Our school is old and worn-out. The home of the Dunn Raiders has no hot water in the bathrooms (the sign on the boys’ bathroom in the basement: Menz Room); four different styles of vinyl floor tile in the sophomore hallway; lockers with crooked numbers written on with a black marker (every fourth boys’ locker number is 69); a leaky gym roof and a wavy wooden gym floor; cockroaches; mold; and torn plastic curtains across classroom windows that freeze through with ice in January. The last two tax levies failed. “Hell no, I ain’t voting for it,” Brad’s dad said. “They can’t take care of the one they got, I ain’t paying for a new one.” We were on our third superintendent in five years, this one smart enough to rent rather than buy a house.

After we entered the school by the front doors which lead to the main hallway we got our schedules from Mrs. Lange, the guidance counselor, and compared our lives’ routines for the next nine months. We only had three classes together: art, advanced math, and family relations/consumer education, a ridiculous Ohio requirement. I picked up Brad’s schedule too; he had art and consumer ed. with us, and he and Sherri had first period English.
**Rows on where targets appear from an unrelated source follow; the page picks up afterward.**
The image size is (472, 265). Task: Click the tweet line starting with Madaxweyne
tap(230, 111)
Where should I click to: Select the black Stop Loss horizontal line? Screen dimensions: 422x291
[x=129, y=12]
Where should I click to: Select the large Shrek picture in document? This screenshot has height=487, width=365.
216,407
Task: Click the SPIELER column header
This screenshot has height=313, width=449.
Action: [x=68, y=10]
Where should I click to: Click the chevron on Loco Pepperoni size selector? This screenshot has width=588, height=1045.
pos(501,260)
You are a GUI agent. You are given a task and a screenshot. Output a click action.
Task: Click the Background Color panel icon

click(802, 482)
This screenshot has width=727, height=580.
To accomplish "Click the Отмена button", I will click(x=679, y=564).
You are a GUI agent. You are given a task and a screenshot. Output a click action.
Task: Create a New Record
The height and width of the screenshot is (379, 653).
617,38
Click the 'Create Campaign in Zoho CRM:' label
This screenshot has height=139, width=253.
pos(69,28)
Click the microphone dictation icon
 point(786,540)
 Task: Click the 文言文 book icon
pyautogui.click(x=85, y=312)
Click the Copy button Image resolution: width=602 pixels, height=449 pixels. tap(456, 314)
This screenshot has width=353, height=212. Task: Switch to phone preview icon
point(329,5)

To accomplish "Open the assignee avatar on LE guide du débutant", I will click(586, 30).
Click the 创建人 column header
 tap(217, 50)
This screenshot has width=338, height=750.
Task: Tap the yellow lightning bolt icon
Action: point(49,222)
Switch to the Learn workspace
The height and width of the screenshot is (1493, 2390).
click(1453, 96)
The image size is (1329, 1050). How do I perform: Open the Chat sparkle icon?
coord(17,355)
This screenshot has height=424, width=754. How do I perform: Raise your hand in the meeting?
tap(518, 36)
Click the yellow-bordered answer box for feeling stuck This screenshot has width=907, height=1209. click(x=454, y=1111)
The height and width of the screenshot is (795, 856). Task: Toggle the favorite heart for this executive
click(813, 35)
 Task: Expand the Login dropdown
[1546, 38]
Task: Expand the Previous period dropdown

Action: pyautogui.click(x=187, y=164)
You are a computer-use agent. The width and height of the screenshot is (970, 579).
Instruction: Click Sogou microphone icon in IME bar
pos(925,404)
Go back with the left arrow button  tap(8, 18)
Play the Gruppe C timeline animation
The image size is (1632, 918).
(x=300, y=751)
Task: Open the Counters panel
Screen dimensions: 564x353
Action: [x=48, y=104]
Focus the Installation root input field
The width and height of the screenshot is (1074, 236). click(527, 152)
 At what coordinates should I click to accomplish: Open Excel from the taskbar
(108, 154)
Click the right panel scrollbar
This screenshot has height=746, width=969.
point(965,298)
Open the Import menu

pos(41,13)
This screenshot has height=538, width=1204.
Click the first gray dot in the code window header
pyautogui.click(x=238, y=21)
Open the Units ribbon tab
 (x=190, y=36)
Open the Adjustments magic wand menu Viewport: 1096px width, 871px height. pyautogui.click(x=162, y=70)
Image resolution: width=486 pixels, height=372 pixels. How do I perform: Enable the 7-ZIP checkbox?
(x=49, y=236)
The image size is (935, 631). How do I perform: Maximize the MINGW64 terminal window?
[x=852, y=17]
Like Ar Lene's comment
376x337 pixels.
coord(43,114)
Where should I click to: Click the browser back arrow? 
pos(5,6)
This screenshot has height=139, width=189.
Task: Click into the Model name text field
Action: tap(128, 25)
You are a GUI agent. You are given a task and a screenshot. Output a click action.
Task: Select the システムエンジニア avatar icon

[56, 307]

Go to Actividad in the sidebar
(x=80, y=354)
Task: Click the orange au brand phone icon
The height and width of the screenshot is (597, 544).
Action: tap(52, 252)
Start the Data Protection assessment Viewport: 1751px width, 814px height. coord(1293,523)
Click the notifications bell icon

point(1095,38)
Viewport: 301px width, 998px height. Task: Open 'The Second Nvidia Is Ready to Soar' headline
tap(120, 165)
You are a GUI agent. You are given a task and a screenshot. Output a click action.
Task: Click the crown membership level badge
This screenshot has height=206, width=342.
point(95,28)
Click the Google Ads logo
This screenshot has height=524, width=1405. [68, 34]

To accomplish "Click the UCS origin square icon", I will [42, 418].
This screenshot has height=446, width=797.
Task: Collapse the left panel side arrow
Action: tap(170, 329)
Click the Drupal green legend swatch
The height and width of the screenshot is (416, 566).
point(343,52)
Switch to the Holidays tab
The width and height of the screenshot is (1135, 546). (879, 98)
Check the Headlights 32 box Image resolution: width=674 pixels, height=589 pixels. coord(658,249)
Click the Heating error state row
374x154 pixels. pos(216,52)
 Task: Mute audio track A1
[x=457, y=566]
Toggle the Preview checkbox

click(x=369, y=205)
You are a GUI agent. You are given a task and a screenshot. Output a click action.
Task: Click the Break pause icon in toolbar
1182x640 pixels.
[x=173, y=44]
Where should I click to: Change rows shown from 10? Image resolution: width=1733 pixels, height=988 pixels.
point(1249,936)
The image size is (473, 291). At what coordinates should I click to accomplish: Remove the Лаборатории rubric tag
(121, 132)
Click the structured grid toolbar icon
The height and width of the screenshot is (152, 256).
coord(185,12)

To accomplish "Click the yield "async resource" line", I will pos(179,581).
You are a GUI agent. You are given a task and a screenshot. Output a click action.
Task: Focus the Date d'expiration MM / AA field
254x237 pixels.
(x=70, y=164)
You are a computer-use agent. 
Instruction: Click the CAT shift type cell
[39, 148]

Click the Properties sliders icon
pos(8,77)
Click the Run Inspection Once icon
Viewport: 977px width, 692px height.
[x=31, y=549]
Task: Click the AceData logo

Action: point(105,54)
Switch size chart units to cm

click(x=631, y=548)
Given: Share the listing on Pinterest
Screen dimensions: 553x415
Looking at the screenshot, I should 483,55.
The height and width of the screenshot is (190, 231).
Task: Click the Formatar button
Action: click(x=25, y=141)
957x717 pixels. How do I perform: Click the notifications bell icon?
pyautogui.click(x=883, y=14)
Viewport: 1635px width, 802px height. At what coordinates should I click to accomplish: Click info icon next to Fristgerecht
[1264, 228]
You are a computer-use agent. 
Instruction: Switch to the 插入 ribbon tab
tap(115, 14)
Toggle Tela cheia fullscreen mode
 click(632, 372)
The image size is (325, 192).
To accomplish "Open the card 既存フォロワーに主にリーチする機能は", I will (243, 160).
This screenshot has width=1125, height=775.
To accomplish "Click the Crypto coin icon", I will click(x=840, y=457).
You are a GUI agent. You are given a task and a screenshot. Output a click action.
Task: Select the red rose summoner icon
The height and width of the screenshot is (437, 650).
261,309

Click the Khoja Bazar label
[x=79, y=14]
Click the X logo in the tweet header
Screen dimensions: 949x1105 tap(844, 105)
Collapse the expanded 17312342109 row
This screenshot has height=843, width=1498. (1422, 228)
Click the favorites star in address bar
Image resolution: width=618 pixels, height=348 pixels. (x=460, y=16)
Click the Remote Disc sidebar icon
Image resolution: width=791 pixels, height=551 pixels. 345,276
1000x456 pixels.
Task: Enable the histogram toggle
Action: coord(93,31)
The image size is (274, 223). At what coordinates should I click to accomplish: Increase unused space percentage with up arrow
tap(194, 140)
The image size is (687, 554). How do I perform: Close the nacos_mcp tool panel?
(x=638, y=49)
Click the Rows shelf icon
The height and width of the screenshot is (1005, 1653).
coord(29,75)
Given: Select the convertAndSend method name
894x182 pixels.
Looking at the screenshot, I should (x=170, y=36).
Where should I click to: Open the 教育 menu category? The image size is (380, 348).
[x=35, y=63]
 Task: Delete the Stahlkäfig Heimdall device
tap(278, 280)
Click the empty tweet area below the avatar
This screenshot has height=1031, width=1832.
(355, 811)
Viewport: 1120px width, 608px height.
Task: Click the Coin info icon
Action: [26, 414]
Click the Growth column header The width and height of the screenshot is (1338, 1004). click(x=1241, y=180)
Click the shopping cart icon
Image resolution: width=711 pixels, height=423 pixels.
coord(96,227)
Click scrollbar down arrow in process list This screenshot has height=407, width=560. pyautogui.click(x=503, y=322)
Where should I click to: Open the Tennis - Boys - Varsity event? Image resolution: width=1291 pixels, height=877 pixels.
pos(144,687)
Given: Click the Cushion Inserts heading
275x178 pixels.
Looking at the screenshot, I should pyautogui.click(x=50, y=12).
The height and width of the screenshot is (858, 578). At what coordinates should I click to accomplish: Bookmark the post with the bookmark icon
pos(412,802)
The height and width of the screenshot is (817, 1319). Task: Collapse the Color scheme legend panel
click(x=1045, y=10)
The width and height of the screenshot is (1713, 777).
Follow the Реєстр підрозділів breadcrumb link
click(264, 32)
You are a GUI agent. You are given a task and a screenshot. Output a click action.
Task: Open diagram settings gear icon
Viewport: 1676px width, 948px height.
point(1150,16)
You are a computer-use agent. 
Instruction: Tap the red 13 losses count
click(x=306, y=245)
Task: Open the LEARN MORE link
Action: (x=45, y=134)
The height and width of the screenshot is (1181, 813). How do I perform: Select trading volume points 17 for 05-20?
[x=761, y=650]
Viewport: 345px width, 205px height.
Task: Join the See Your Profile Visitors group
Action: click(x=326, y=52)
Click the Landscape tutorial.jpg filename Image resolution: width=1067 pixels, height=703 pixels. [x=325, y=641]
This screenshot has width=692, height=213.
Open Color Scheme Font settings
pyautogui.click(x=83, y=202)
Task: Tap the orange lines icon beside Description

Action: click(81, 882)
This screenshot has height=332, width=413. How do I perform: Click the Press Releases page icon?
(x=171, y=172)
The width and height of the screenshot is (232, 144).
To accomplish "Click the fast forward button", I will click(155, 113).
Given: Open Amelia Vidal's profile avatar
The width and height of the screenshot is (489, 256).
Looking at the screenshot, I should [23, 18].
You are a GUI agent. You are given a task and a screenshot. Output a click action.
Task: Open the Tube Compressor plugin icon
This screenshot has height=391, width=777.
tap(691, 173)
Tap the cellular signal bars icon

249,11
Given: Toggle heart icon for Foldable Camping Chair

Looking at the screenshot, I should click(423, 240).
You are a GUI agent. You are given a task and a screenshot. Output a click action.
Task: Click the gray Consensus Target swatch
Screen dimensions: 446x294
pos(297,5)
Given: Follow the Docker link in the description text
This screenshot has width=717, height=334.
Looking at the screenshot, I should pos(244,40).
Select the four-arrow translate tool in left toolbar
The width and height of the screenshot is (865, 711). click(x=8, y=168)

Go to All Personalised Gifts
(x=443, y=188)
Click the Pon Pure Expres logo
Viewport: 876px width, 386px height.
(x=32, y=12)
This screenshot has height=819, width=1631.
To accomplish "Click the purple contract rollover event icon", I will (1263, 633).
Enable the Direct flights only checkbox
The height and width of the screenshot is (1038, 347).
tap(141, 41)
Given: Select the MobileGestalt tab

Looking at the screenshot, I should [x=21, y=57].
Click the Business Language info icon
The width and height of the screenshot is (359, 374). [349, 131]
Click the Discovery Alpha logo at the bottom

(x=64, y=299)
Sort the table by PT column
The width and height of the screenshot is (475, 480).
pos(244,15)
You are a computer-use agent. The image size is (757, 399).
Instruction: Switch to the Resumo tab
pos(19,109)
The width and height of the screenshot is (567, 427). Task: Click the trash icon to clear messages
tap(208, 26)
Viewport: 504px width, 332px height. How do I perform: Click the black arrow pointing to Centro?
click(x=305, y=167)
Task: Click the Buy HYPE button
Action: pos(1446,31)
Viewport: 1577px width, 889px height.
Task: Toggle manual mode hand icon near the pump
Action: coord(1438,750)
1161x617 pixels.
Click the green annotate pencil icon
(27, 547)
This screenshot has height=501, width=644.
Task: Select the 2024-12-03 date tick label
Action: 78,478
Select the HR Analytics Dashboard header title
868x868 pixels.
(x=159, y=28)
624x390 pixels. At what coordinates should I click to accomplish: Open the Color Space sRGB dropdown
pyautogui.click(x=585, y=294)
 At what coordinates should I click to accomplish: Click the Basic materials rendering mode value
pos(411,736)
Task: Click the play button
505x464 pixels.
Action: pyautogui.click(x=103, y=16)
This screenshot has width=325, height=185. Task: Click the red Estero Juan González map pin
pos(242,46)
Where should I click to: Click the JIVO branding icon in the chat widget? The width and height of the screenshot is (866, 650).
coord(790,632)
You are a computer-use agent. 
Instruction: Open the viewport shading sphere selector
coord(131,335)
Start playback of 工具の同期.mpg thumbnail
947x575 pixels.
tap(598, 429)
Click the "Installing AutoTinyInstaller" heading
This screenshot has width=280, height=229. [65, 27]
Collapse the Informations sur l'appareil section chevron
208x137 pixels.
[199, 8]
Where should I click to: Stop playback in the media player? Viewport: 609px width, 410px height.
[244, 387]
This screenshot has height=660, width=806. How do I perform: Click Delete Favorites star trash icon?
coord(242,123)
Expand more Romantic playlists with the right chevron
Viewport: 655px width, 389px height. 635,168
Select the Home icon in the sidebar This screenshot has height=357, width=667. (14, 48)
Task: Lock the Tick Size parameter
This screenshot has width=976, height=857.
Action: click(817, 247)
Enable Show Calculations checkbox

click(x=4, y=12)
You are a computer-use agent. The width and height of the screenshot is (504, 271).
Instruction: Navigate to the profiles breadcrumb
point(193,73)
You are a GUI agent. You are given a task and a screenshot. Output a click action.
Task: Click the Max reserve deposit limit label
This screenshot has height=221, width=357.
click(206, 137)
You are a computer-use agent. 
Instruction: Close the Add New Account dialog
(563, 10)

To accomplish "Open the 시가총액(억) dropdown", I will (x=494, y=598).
We stood for five minutes with Tracy Zeigler and Anna Getz watching the people pass: a move-in, a skater with her black I Frighten My Family T-shirt; Skyler Smith who was in love with Wilma Flintstone until the seventh grade; Myra Chase who had a baby last year when she was a sophomore (“See the penis,” she said to all of us at lunch one day pointing to a printout of her ultrasound. “It’s a boy.”); Jennifer Baird who’s orange stains on her white shirt were from too much foundation to cover her zits. The warning bell rang at 7:55 and Sherri left for English and I went to government.

“I’ll sit next to Brad,” Sherri said. “I’ll keep him awake for at least the first day.”